Depuis trois ans maintenant, Marc Fournier incarne l’enquêteur aux affaires internes Yves Jacob dans District 31. Rassurez-vous : le comédien est beaucoup plus sympathique que le détestable personnage qu’il incarne. Ce dernier nous dévoile l’art d’incarner un méchant.

Marc, le personnage d’Yves Jacob est ton premier rôle récurrent. N’est-ce pas ?

Effectivement, oui. Comme j’ai débuté la carrière de comédien sur le tard, à 30 ans, j’ai cumulé des seconds rôles et des premiers rôles épisodiques pendant quelques années. C’est grâce au personnage d’Yves Jacob que les gens me reconnaissent maintenant dans la rue, et me disent : « Toi, je t’haïs tellement ! ». Rassurez-vous, je ne le prends pas personnel (rires).
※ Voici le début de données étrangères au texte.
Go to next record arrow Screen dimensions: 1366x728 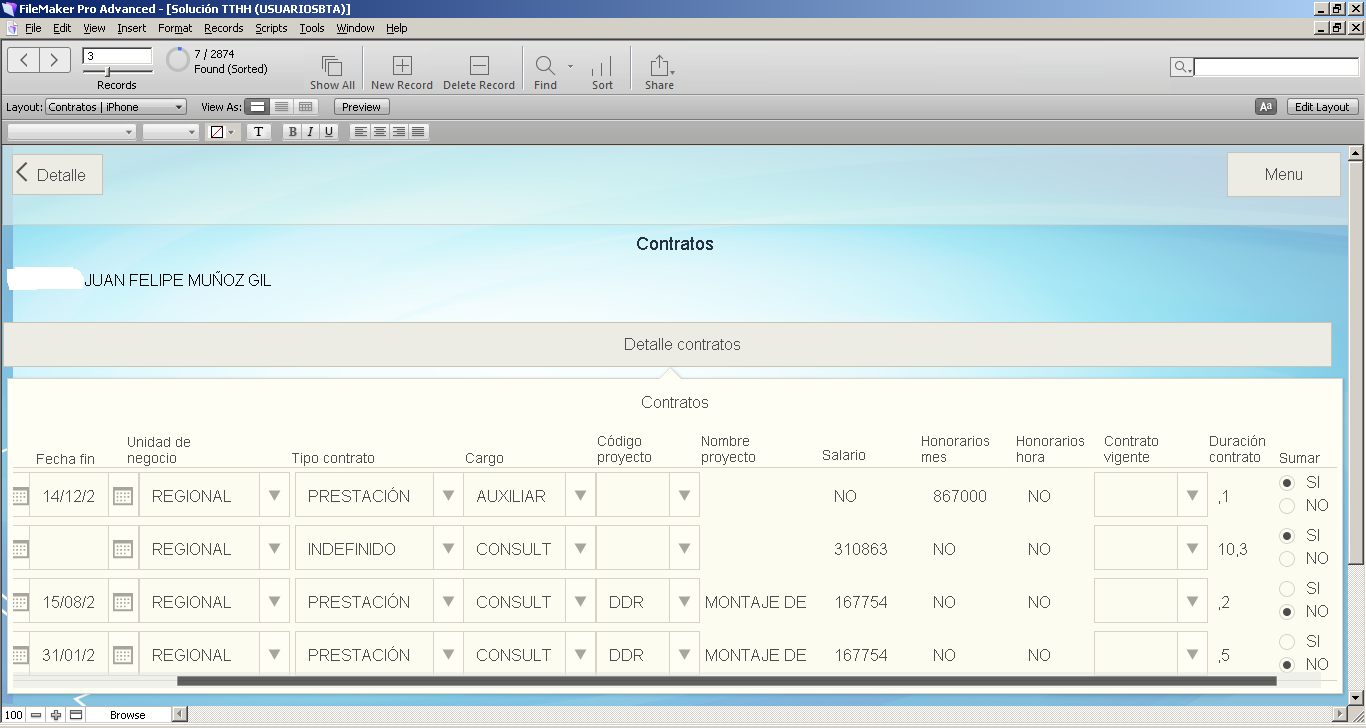tap(55, 60)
Au contraire, ça veut dire que tu fais bien ton boulot !

Je pense que oui ! (rires) Et dire que j’ai bien failli laisser passer ce personnage. Quand on m’a approché pour camper Yves Jacob, je n’avais que deux jours de tournage assurés. Je me suis dit que j’allais passer mon tour et attendre un personnage plus consistant, mais la directrice de casting m’a convaincu de camper Yves Jacob. Elle était persuadée qu’avec la description étoffée du personnage, il serait éventuellement de retour dans District 31, et elle avait raison !

Jusqu’à présent, quelle est la scène la plus marquante que tu as eu à jouer dans la peau d’Yves Jacob ?

L’une de mes premières scènes sur le plateau, avec Sébastien Delorme. Lors de la diffusion, les gens se sont enflammés sur la page Facebook de District 31. Ils écrivaient à Yves Jacob « Lâche notre Poupou ! ». Cette vive réaction a inspiré l’auteur Luc Dionne. Il m’a déjà confié que chaque fois qu’il écrit le nom de Yves Jacob dans le scénario, il le fait avec hargne. De mon côté, j’apprécie Yves Jacob. Même s’il est baveux et détestable, c’est un maudit bon enquêteur !

District 31, sur Ici Radio-Canada, du lundi au vendredi, 19 h.